Fool

Read:   Luke 12:13-21
            Matthew 6:19-21
 
Back in the late 70’s I went to visit my cousin in Southern California.  We took a tour of the Universal Studios backlot.
 
We saw the fishing village and the shark from “Jaws”, the house the Munsters lived in, the street used in the filming of the movie “The Sting” (you have to be pretty old to remember that one) and a town square that had been used in lots of TV shows and movies and would soon become even more famous in the “Back to the Future” movies.
 
I had so much fun that I still remember it today.  But the main thing I remember from that tour was this:  It was all fake!  I could be the Incredible Hulk in Hollywood.  Those huge boulders were styrofoam!  I could have wrestled the “Jaws” shark and won.  He was a rather cheap looking, overgrown mechanical fish!  When our tram made a turn, there was nothing behind all those storefronts on that backlot street.  Nothing was real!  There was no substance to anything there.  It was a facade, all smoke and mirrors.
 
In the passage of scripture mentioned above, the Rich Fool was very wealthy.  He was also greedy.  He had so much he needed more storage for his wealth.  Funny how there’s no thought that he might share from his abundance with those who were in need.  In his heart, he had no thought of God or his fellow man.  In verse 14 Jesus says, “Watch out and be on guard against all greed, because one’s life is not in the abundance of his possessions.”  His prosperity had choked out the Word of God in his life, it had created a snare and temptation to him, and most of all, given him a false sense of security.
 
He had put his trust in his possessions.  In verse 19 he says, “Then I’ll say to myself, ‘you have many goods stored up for many years.  Take it easy; eat, drink, and enjoy yourself.'”  It’s so easy to allow ourselves to be fooled into putting our trust in a job, bank account, relationships, those tangible things we can see.  These things aren’t bad.  In fact, they are good, even necessary for our earthly existence.  But what happens when we have placed our trust in things of this earth and paid little heed to eternity?  The Rich Fool placed his trust in his financial success and the things he had accumulated.

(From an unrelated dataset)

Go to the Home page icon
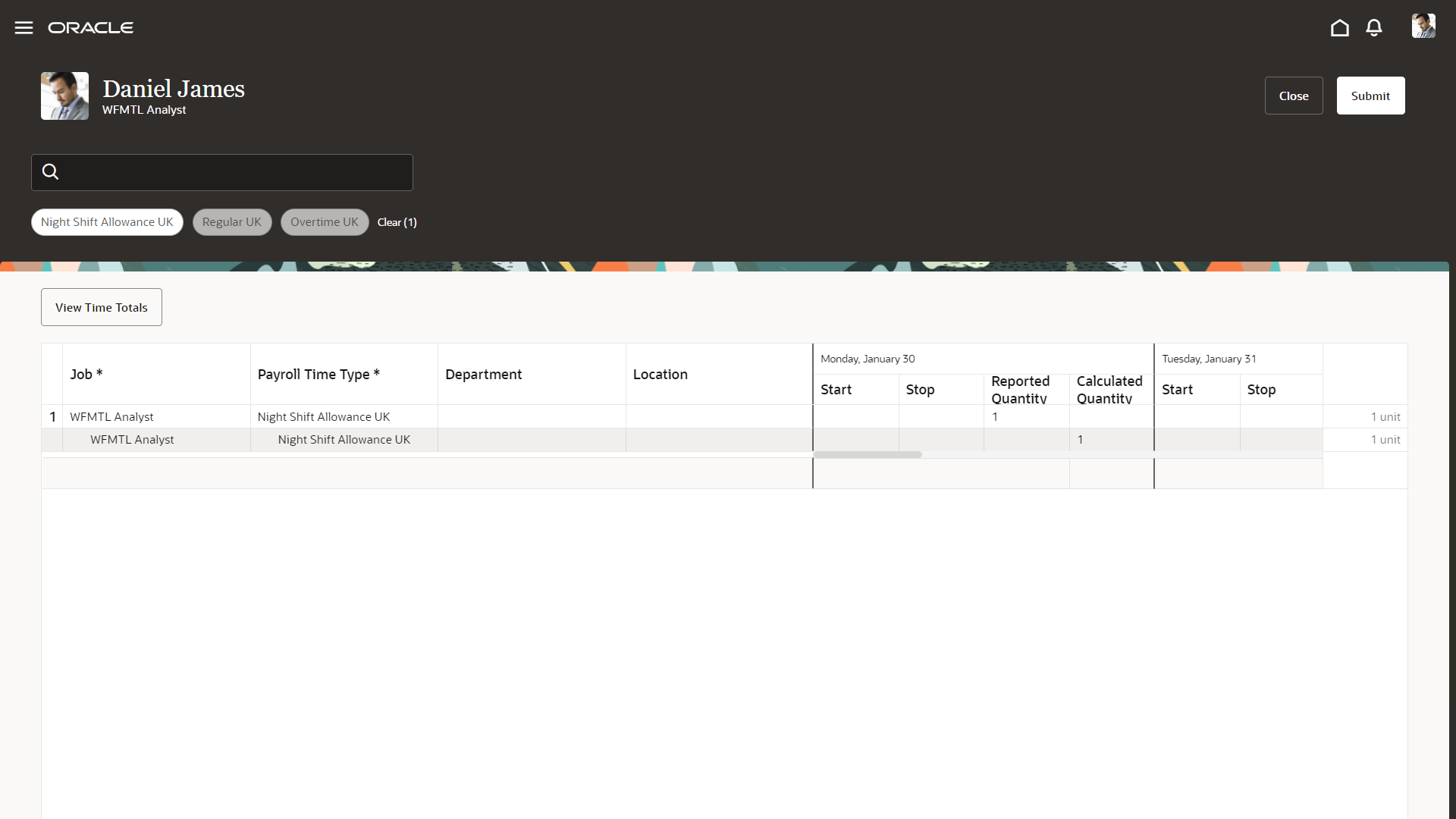This screenshot has height=819, width=1456. click(1339, 28)
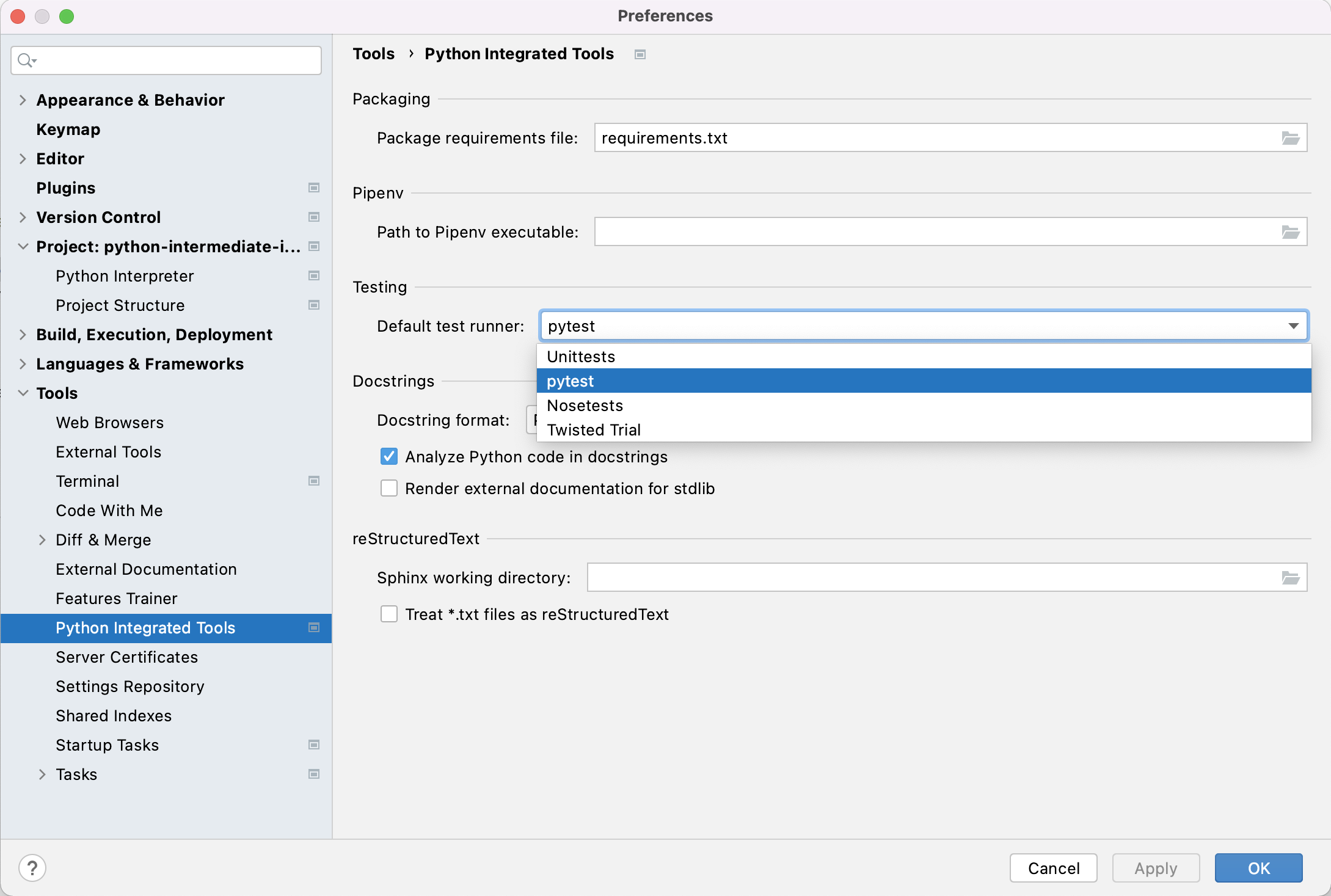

Then in verse 20 we read, “But God said to him, ‘You fool!  This very night your life is demanded of you.  And the things you have prepared–whose will they be?”
 
How sad.  Since the book of Luke was penned, this man who thought he had it all has been known as a Rich Fool.  What about you?  Where are the treasures you have stored?  Will you be labeled like this man was?  A fool?  Verse 21:  “That’s how it is with the one who stores up treasure for himself and is not rich toward God.”  The tragedy of this is that this man left great wealth behind where it could do him no good, and faced an eternity without God.
 
Take inventory of your heart today.  Are you storing up treasure in heaven “where neither moth nor rust destroys, and where thieves don’t break in and steal”?  Is your life built on a facade (an outward appearance that is maintained to conceal a less pleasant or creditable reality.)  Or are you rich toward God, cultivating eternal treasures?